In Cambodia today, few students have that chance; most have access only to basic education. So upon returning home to Phnom Penh in 2003, Muoy set up the Seametrey Children's Village, a private initiative. She mortgaged a property she owned abroad, bought a small plot of land, and converted a run-down hut on it into a classroom.
"A school is just a building," she notes. "It's the resources that matter."
Courteous and fluent in English, Muoy modestly calls herself "an obscure woman with dreams bigger than herself." She started with a handful of young children – those of neighbors and acquaintances.
She ditched the rote learning that is common at crowded government schools and instead set about helping children discover the joys of learning by themselves in a free-spirited environment. "You shouldn't just stick children behind desks," Muoy explains. "You need to help them retain their childlike curiosity and spontaneity."
Word of her school spread. As more and more students came, Muoy rented the house next door to expand.
Two years ago, after the death of her architect-painter husband, she turned their airy, four-story home on the site into a guesthouse.
"I've turned hotelier for the cause," Muoy says with a chuckle. The income "helps us sustain the school without the need for handouts," she says.
Parents pay according to their means. The poorest pay nothing; some pay small sums they can afford. Expatriates and better-off locals pay the full monthly fee of $290.
"A school like this would have been beyond our dreams," says Ang Kim, a tuk-tuk driver whose two young daughters study in Seametrey. He can't pay, but he volunteers as a security guard on Sundays.
Currently, the school has 80 students, from toddlers to teens. They learn in small groups from nursery through primary school. Whether from dirt-poor villages, urban slums, or well-heeled Phnom Penh homes, they're treated alike – and are expected to treat one another alike, too.

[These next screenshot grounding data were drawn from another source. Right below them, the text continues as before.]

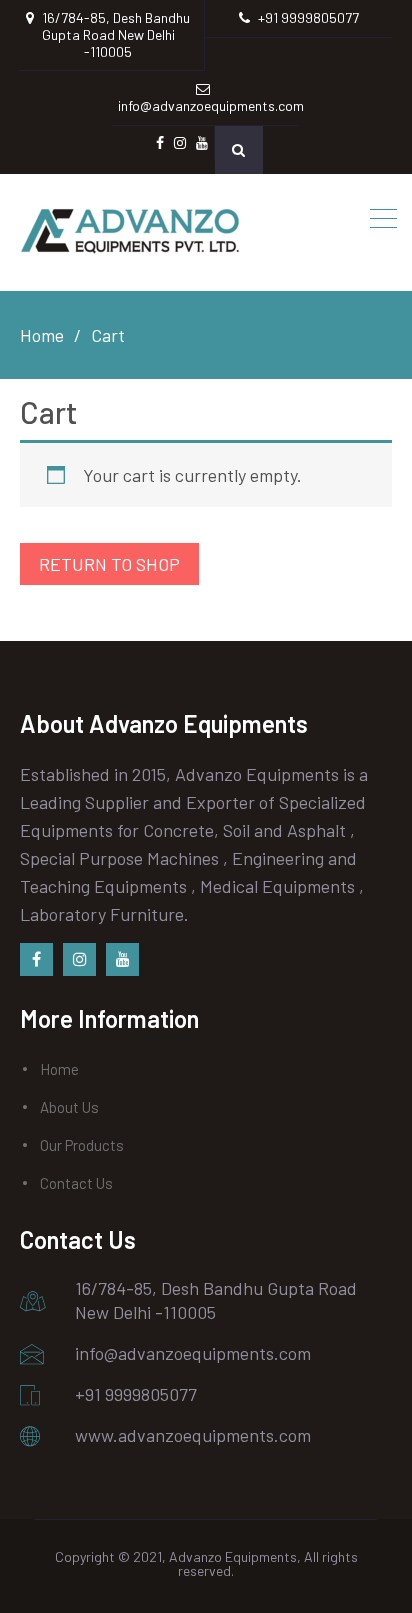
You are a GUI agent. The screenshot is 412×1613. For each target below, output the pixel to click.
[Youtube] (122, 959)
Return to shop (109, 564)
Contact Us (76, 1183)
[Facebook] (36, 959)
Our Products (82, 1145)
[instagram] (79, 959)
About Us (69, 1107)
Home (59, 1069)
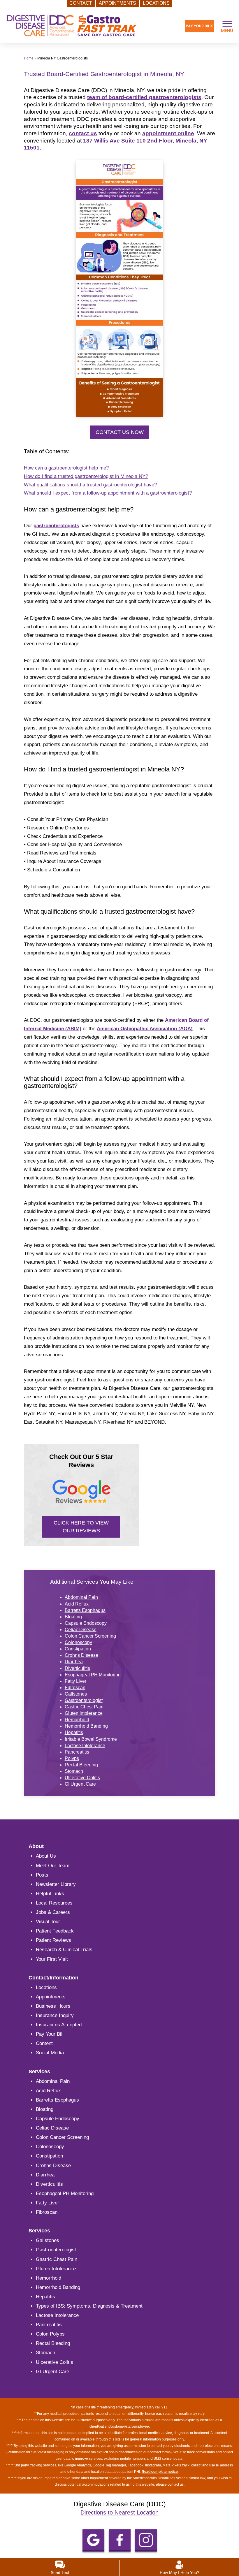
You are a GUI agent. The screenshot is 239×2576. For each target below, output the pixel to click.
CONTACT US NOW (120, 432)
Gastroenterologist (84, 1700)
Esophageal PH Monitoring (93, 1674)
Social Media (50, 2052)
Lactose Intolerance (85, 1745)
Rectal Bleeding (81, 1764)
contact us (83, 133)
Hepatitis (74, 1732)
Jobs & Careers (53, 1912)
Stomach (74, 1771)
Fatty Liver (75, 1681)
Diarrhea (74, 1661)
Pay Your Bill (50, 2034)
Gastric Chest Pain (84, 1706)
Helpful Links (50, 1893)
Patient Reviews (53, 1940)
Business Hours (53, 2006)
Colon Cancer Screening (90, 1635)
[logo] (71, 26)
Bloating (73, 1616)
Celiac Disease (80, 1629)
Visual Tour (48, 1921)
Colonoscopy (78, 1642)
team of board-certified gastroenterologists (144, 97)
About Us (46, 1856)
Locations (46, 1987)
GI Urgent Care (80, 1784)
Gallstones (76, 1693)
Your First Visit (52, 1959)
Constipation (78, 1648)
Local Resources (54, 1903)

A poor farmer's son is best friends with a rich rice merchant's son – a rare friendship in a country with a rigid social divide between rich and poor.
"We have to break down social barriers and emphasize our common humanity," Muoy insists.
A key part of the curriculum is moral education. Muoy and her teachers, many of them foreign volunteers, urge the children to value ethical behavior as its own reward.
"Be gentle and nice, Samreth!" Muoy chides a lively 4-year-old when she sees him scuffling with a little girl on the school's shady, well-equipped playground.
"She pushed me first!" Samreth insists.
"Shouldn't you be a gentleman and not push back?" Muoy tells him. The boy agrees, then scampers back to play.
Samreth studies at Seametrey with his older sister. His grandmother, who sells sugar-cane juice and helps out at the school, gave birth to the children's mother the very same day in April 1975 that the Khmer Rouge set about driving the entire population of Phnom Penh into the countryside to become slave laborers.
During the ultra-Maoist movement's brutal four-year rule that followed, teachers and intellectuals were systematically eliminated in a policy that would tear apart the moral fabric of the society.
Cambodia still hasn't recovered.
"Seametrey is a visionary project [aimed at] regenerating Cambodians' self-respect and integrity," says Elia Van Tuyl, a retired businessman in Palo Alto, Calif., who runs the Friends of Cambodia charity. "It seeks to attack poverty by addressing its psychological, educational, and cultural roots."
After just two years at Seametrey, young Samreth now speaks fluent English. "He's a bright boy with leadership and oratory skills remarkable for his age," Muoy says.
"I'm very happy for my grandchildren," says Tes Kamsan, the boy's grandmother. "They'll have a much better life than their mother and I had."
Muoy is certain of that. She points to a flowery vine in her garden. From its pot the plant has climbed all the way up to her fourth-floor balcony.
"That is my analogy for education," she explains. "Place children in fertile soil, and they'll blossom and flourish!"